A tax professional said that he heard there was recent legislation (rev proc, etc.) requiring custodians like Fidelity to allow Trustee to Trustee transfers on inherited IRAs.

In the past, Fidelity has not allowed beneficiaries of inherited IRAs to transfer accounts Trustee to Trustee. Essentially, if the Beneficiary of an inherited IRA wanted to move their account to a different custodian, Fidelity would only allow distribution of the moneys directly to the Beneficiary making it all taxable immediately and in certain cases incur penalties as well.

Has there been any legislation, rulings etc. that has forced custodians to allow this type of transfer, despite how their custodial agreements?



Really? I had not heard that about Fidelity. It seems particularly unfriendly to consumers. It is a fact that many custodians do not like inherited IRAs much, since they can only be drawn down. But refusal of a transfer effectively keeps the beneficiary hostage.

The legislation you referred to was WRERA, which makes the transfer of an inherited non spousal employer plan mandatory starting in 2010, but this does not apply to IRA accounts, where the trustee transfer remains optional for owners and beneficiaries. Basically, only competitive pressure forces IRA custodians to offer the trustee transfers. Nothing further pending that as far as I know.

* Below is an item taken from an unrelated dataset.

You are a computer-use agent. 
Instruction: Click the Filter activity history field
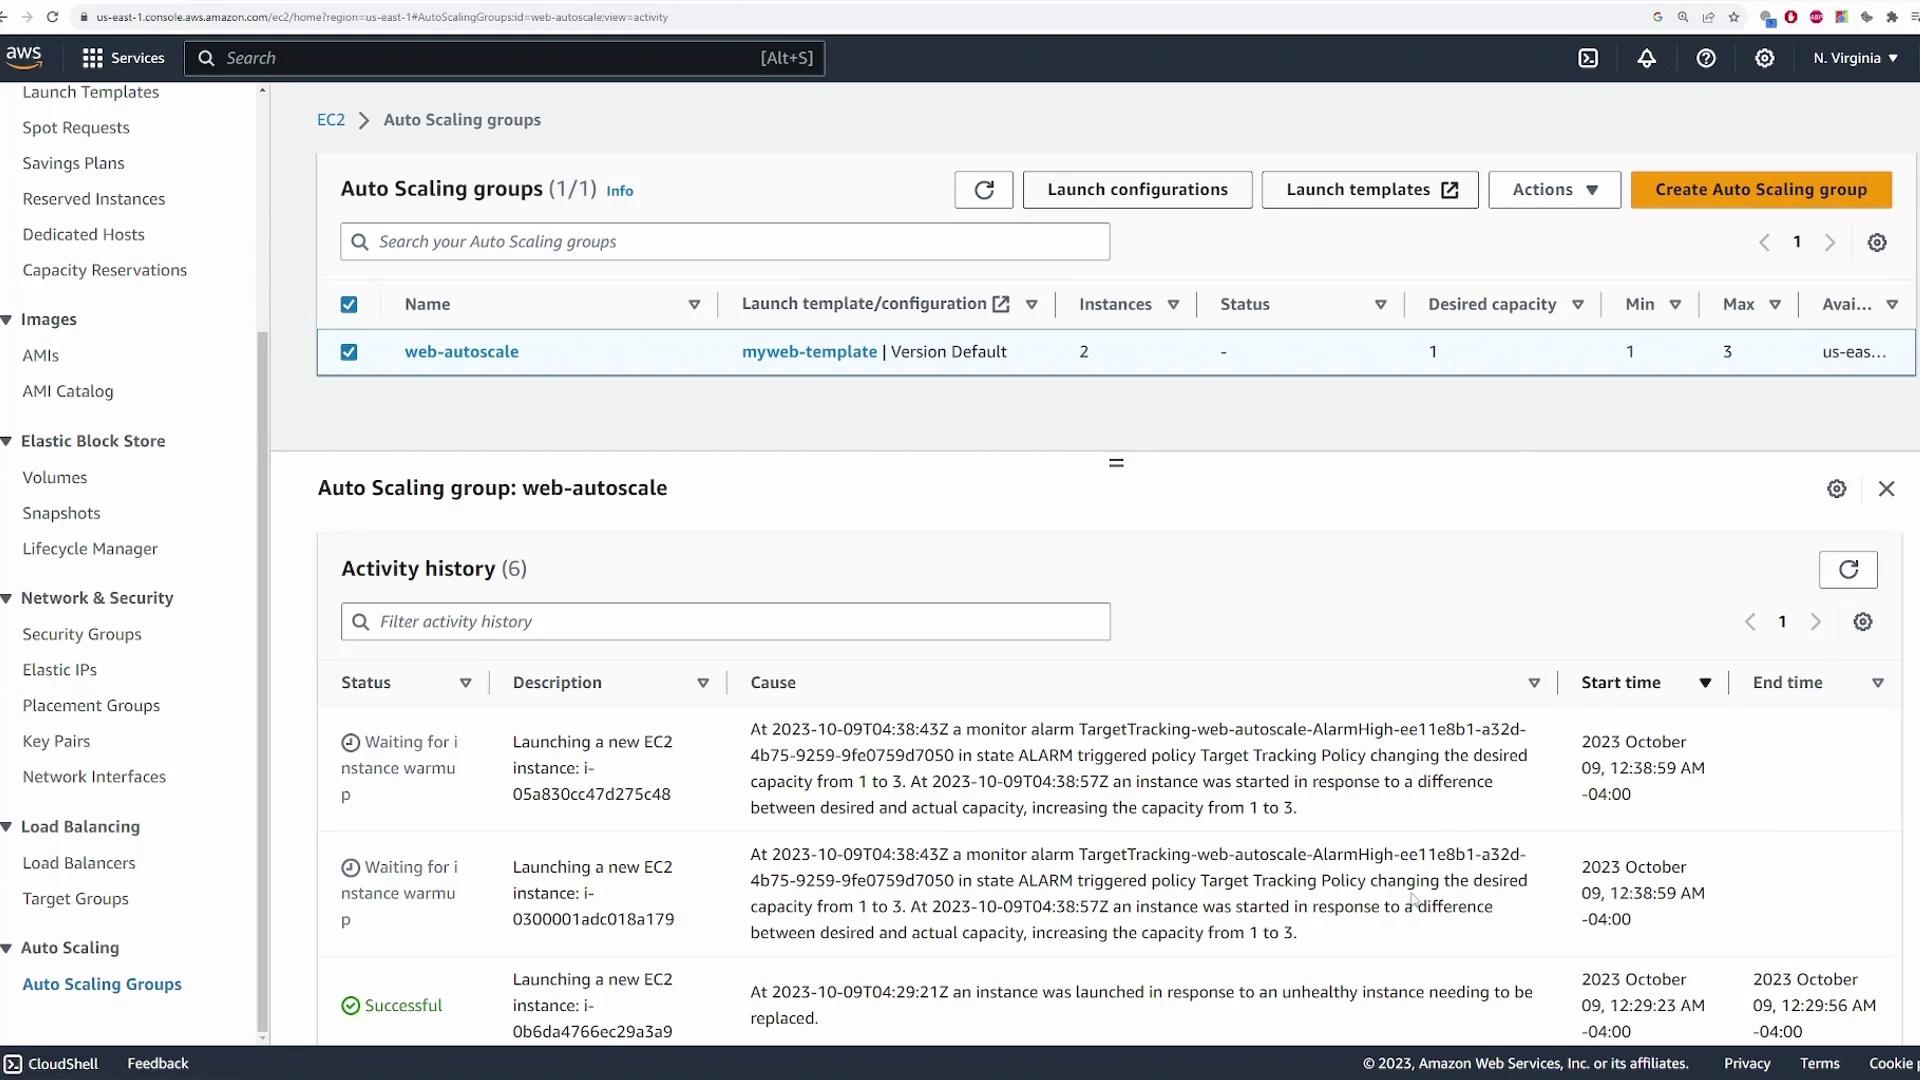(x=725, y=622)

However, remember that a check made out to the receiving inherited IRA custodian still qualifies as a transfer even if sent to the beneficiary. The key is that it not be made out directly to the beneficiary so the beneficiary cannot cash the check. There is a good chance that Fidelity would comply with that request.



Your post is exactly how I responded to the tax advisor’s question. I think his colleague was referring to WRERA too.

The Pension Protection Act of 2006 made it “possible” for qualified plans like 401(k)s to transfer monies trustee to trustee for non-spouse beneficiaries. WRERA 2008 makes it mandatory that non-spouse beneficiaries have the option of a using trustee to trustee rollover to an inherited IRA beginning in 2010.

The advisor’s question was whether custodians (not qualified plans) now have a mandatory requirement to allow trustee to trustee transfers on inherited non-spousal IRAs.

WRERA has no effect on custodial agreements that determine how the institution will treat IRAs, allow or not allow multi generational IRAs, whether customized designated beneficiary forms are accepted, can or will administer separate accounts over multiple generations, etc.

So far it sounds as if the two issues are being mixed in the question posed.



I’ve noticed that mostly Banks and Credit Unions do not allow transfers of Inherited IRAs. I would be surprised, if a large outfit like Fidelity would give you problems. I would always check the custodial agreement and if neccessary take it up with a supervisor or manager – believe me, things can change drastically when management gets involved.

In general, the point about checking how the check is made out is a good idea, BUT I have seen so many reps/processors that will simply comply and then they will issue a 1099R 6 months later. So my advice is check three times and look at the confirm and online transation very carefully. If the conversation was on a recorded line, they will take it back in case you were given wrong information.